> **EXERCISE BRIEF**: Go through the data underneath and copy every line exactly.

> **RECORDS FOR THIS TASK**:
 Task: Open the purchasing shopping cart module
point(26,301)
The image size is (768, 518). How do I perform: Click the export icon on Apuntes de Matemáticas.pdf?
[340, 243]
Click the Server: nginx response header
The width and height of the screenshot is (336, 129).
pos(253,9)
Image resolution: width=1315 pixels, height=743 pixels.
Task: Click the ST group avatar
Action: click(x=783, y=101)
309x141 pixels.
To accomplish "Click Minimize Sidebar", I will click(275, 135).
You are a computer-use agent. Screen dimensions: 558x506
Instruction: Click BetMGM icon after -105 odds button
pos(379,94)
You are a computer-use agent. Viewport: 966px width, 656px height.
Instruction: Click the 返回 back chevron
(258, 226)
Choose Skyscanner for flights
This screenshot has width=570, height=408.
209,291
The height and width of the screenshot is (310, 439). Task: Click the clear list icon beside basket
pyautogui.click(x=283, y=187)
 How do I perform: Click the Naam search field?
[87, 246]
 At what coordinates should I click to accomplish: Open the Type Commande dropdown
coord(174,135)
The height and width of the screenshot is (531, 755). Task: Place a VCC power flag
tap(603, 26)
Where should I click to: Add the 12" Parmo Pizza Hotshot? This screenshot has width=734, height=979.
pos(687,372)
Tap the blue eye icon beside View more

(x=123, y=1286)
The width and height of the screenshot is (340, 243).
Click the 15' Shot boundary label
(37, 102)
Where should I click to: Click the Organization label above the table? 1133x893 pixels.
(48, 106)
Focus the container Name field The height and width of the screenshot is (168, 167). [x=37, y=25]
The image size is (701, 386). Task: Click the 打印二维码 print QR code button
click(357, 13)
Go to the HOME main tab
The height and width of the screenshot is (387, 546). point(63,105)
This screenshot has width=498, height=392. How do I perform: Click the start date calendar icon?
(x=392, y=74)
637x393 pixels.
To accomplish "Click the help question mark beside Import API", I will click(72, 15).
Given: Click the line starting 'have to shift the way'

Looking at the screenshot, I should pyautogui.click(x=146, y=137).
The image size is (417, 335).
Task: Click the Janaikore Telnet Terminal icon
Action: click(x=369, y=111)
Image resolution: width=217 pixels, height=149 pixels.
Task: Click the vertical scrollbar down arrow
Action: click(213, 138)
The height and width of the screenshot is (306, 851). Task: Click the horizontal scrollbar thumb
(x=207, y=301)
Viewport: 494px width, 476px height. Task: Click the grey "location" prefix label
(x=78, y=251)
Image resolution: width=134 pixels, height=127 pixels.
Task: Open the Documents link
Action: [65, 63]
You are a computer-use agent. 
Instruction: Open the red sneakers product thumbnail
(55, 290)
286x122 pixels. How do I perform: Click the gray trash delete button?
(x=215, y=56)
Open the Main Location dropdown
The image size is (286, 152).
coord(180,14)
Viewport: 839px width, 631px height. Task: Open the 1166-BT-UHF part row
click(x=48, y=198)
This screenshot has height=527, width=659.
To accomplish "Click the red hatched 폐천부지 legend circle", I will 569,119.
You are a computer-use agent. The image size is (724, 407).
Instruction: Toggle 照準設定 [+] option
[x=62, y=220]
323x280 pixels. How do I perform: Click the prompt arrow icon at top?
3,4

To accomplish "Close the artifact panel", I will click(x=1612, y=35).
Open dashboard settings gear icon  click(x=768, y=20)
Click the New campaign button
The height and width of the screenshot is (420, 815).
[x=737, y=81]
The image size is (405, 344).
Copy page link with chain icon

> **RESPONSE FOR THIS EXERCISE**:
 Task: Open the purchasing shopping cart module
point(26,301)
The image size is (768, 518). How do I perform: Click the export icon on Apuntes de Matemáticas.pdf?
[340, 243]
Click the Server: nginx response header
The width and height of the screenshot is (336, 129).
pos(253,9)
Image resolution: width=1315 pixels, height=743 pixels.
Task: Click the ST group avatar
Action: click(x=783, y=101)
309x141 pixels.
To accomplish "Click Minimize Sidebar", I will click(275, 135).
You are a computer-use agent. Screen dimensions: 558x506
Instruction: Click BetMGM icon after -105 odds button
pos(379,94)
You are a computer-use agent. Viewport: 966px width, 656px height.
Instruction: Click the 返回 back chevron
(258, 226)
Choose Skyscanner for flights
This screenshot has width=570, height=408.
209,291
The height and width of the screenshot is (310, 439). Task: Click the clear list icon beside basket
pyautogui.click(x=283, y=187)
 How do I perform: Click the Naam search field?
[87, 246]
 At what coordinates should I click to accomplish: Open the Type Commande dropdown
coord(174,135)
The height and width of the screenshot is (531, 755). Task: Place a VCC power flag
tap(603, 26)
Where should I click to: Add the 12" Parmo Pizza Hotshot? This screenshot has width=734, height=979.
pos(687,372)
Tap the blue eye icon beside View more

(x=123, y=1286)
The width and height of the screenshot is (340, 243).
Click the 15' Shot boundary label
(37, 102)
Where should I click to: Click the Organization label above the table? 1133x893 pixels.
(48, 106)
Focus the container Name field The height and width of the screenshot is (168, 167). [x=37, y=25]
The image size is (701, 386). Task: Click the 打印二维码 print QR code button
click(357, 13)
Go to the HOME main tab
The height and width of the screenshot is (387, 546). point(63,105)
This screenshot has width=498, height=392. How do I perform: Click the start date calendar icon?
(x=392, y=74)
637x393 pixels.
To accomplish "Click the help question mark beside Import API", I will click(72, 15).
Given: Click the line starting 'have to shift the way'

Looking at the screenshot, I should pyautogui.click(x=146, y=137).
The image size is (417, 335).
Task: Click the Janaikore Telnet Terminal icon
Action: click(x=369, y=111)
Image resolution: width=217 pixels, height=149 pixels.
Task: Click the vertical scrollbar down arrow
Action: click(213, 138)
The height and width of the screenshot is (306, 851). Task: Click the horizontal scrollbar thumb
(x=207, y=301)
Viewport: 494px width, 476px height. Task: Click the grey "location" prefix label
(x=78, y=251)
Image resolution: width=134 pixels, height=127 pixels.
Task: Open the Documents link
Action: [65, 63]
You are a computer-use agent. 
Instruction: Open the red sneakers product thumbnail
(55, 290)
286x122 pixels. How do I perform: Click the gray trash delete button?
(x=215, y=56)
Open the Main Location dropdown
The image size is (286, 152).
coord(180,14)
Viewport: 839px width, 631px height. Task: Open the 1166-BT-UHF part row
click(x=48, y=198)
This screenshot has height=527, width=659.
To accomplish "Click the red hatched 폐천부지 legend circle", I will 569,119.
You are a computer-use agent. The image size is (724, 407).
Instruction: Toggle 照準設定 [+] option
[x=62, y=220]
323x280 pixels. How do I perform: Click the prompt arrow icon at top?
3,4

To accomplish "Close the artifact panel", I will click(x=1612, y=35).
Open dashboard settings gear icon  click(x=768, y=20)
Click the New campaign button
The height and width of the screenshot is (420, 815).
[x=737, y=81]
The image size is (405, 344).
Copy page link with chain icon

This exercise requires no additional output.